From the line containing "You are a computer-use" to the last line of the listing, both included, copy every line exactly and drop the pictures.

BEGIN

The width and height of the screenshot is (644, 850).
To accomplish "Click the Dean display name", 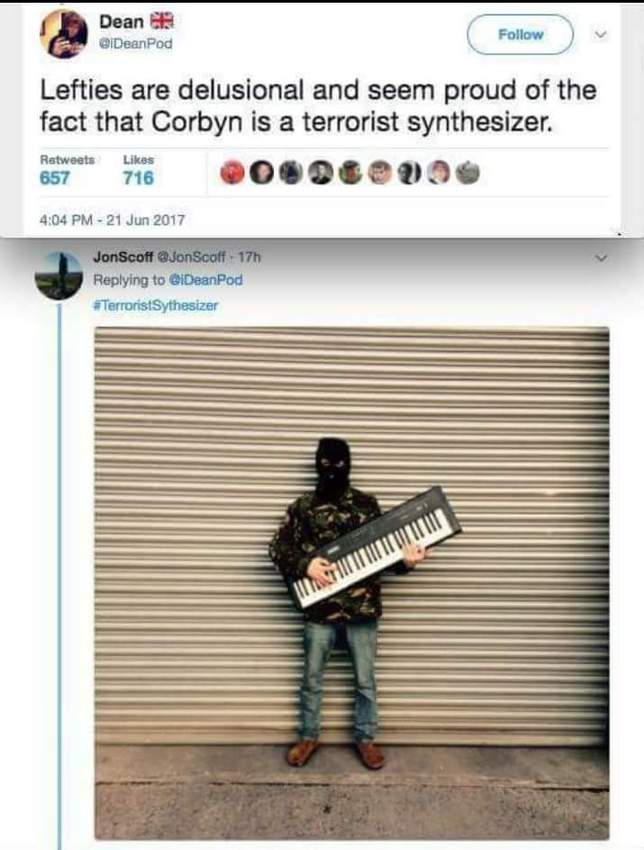I will pos(121,22).
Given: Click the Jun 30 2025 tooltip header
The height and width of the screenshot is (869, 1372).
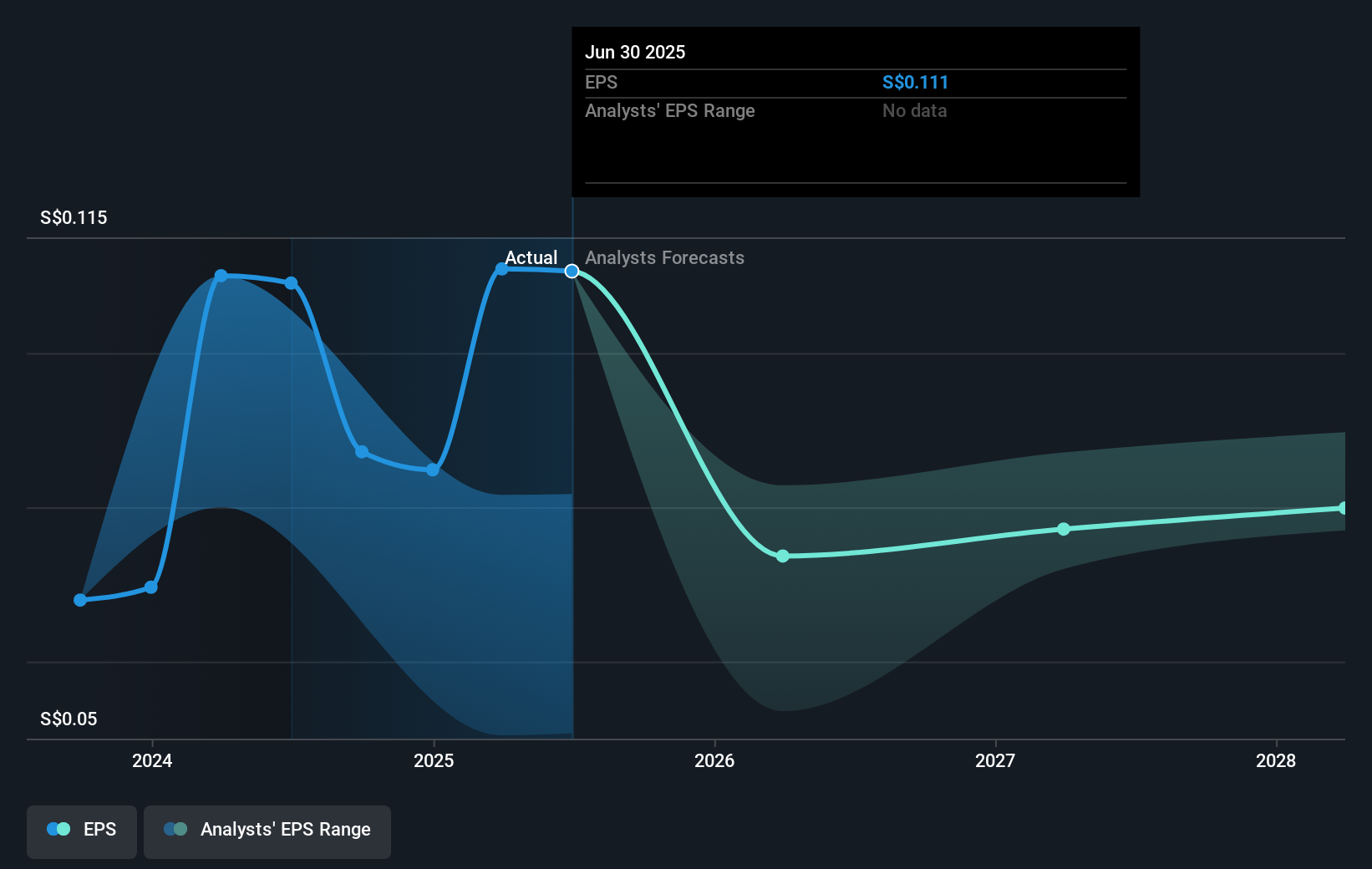Looking at the screenshot, I should pos(636,52).
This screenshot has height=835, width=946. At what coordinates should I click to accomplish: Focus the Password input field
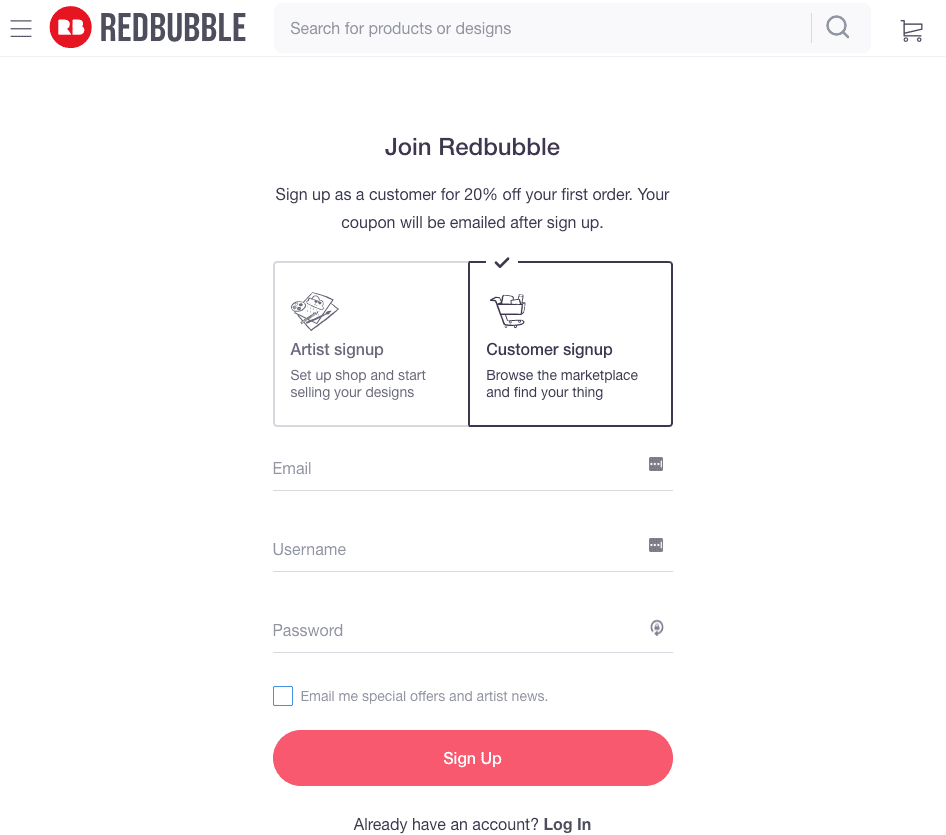coord(455,630)
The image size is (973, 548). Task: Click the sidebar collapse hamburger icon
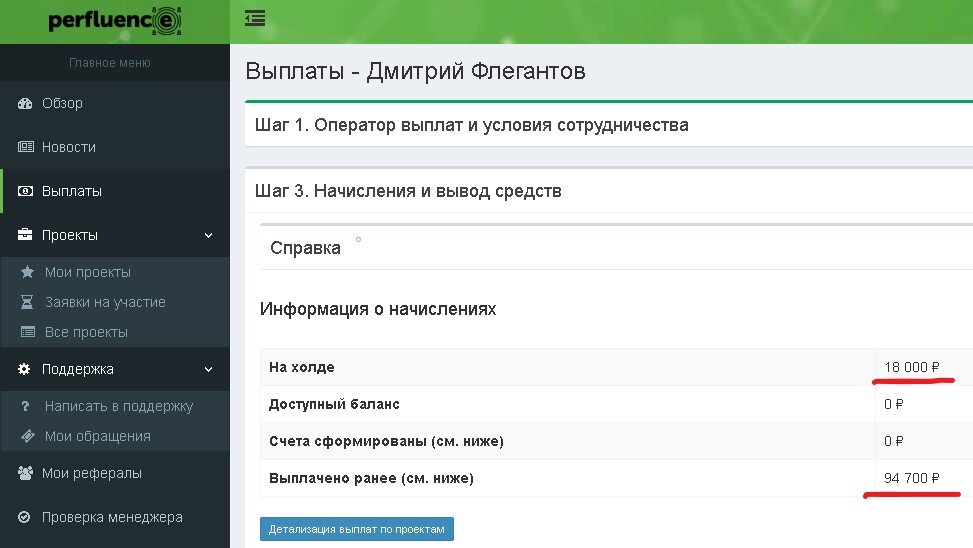255,19
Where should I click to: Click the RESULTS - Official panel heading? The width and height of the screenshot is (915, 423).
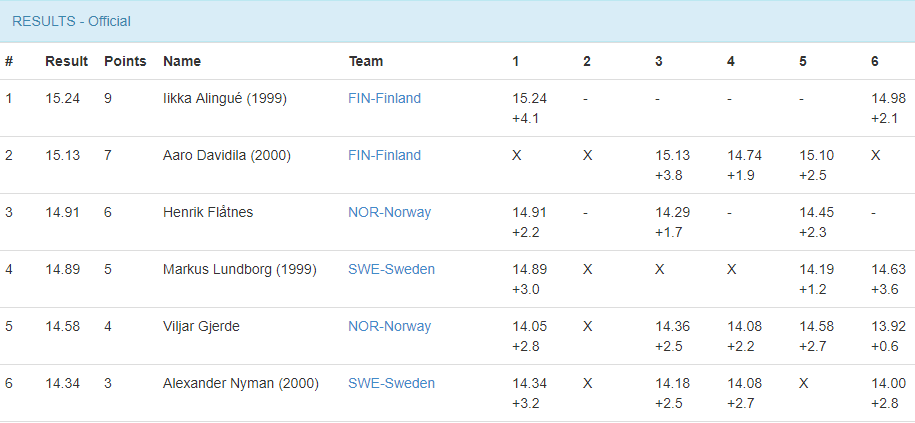pyautogui.click(x=71, y=22)
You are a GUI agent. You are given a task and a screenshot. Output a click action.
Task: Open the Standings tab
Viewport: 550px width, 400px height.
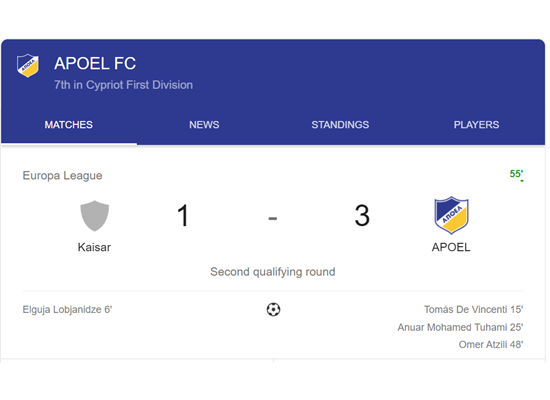(340, 125)
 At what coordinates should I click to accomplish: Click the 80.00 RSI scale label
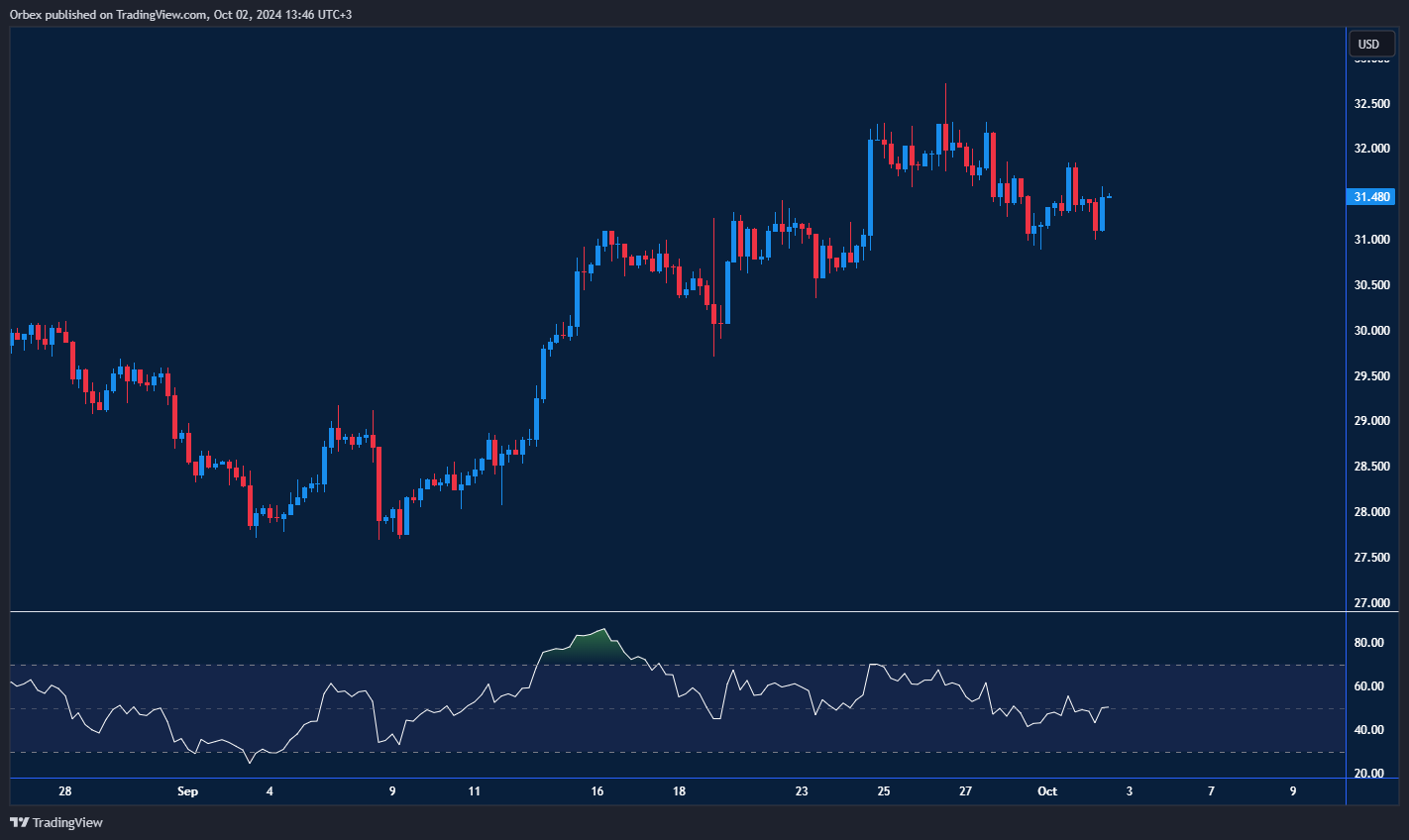click(x=1368, y=643)
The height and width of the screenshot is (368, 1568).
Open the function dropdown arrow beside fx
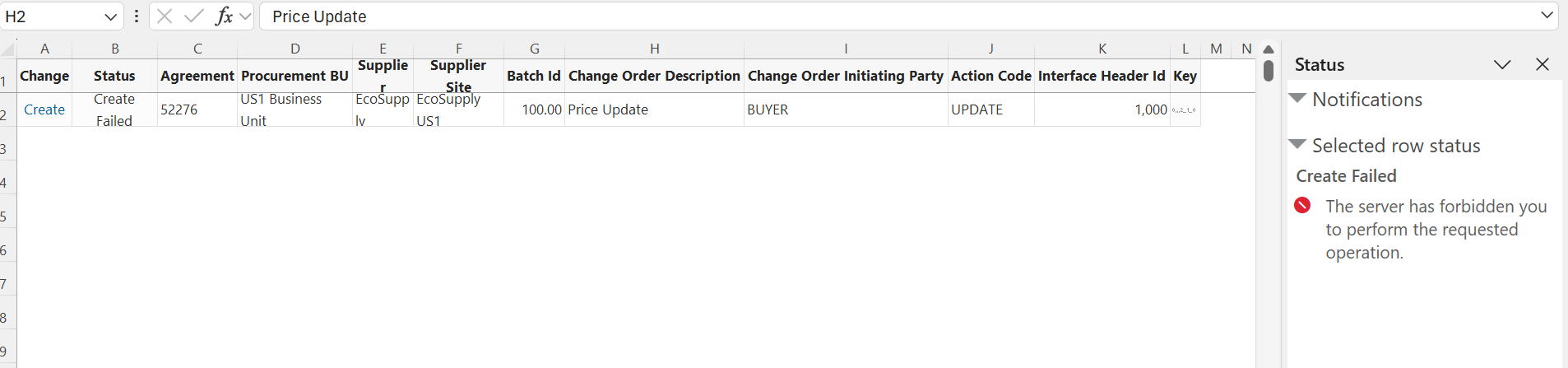(245, 16)
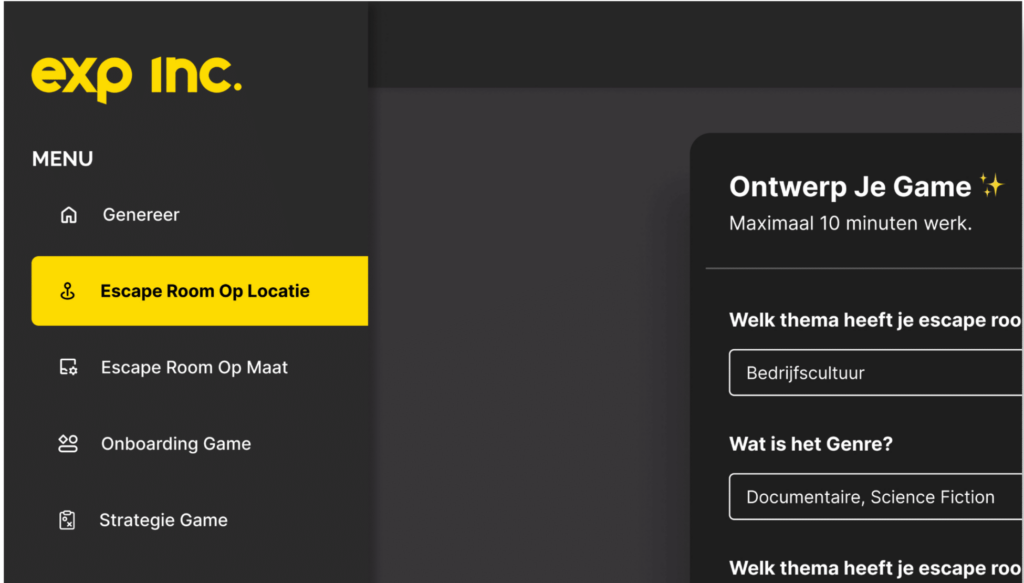This screenshot has width=1024, height=583.
Task: Click the exp inc. logo
Action: coord(136,80)
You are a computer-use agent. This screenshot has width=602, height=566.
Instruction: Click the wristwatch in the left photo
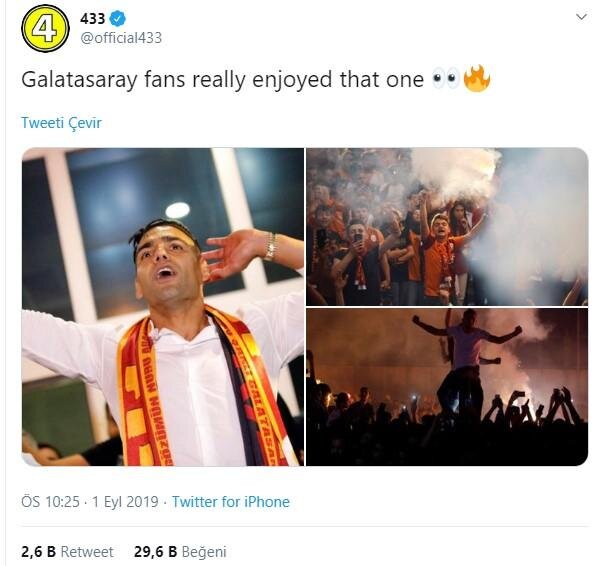270,246
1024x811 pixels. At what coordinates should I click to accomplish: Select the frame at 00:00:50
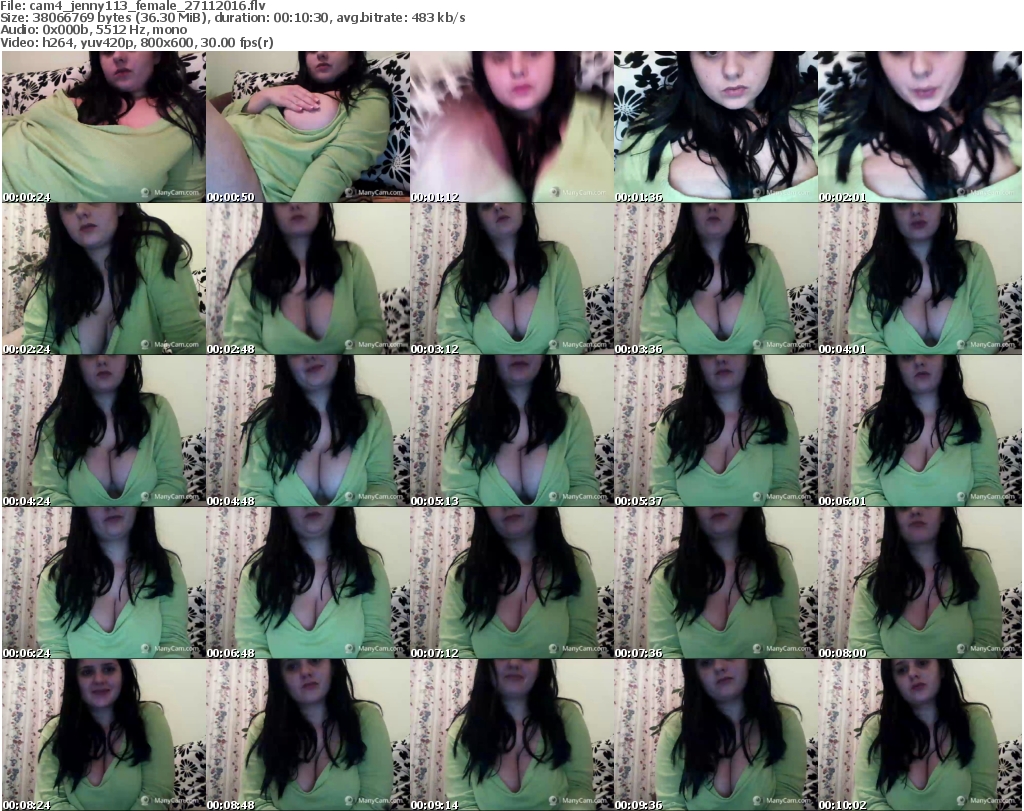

END

RESPONSE BELOW:
You are a computer-use agent. This screenshot has width=602, height=566.
Instruction: Click the wristwatch in the left photo
270,246
1024x811 pixels. At what coordinates should I click to accomplish: Select the frame at 00:00:50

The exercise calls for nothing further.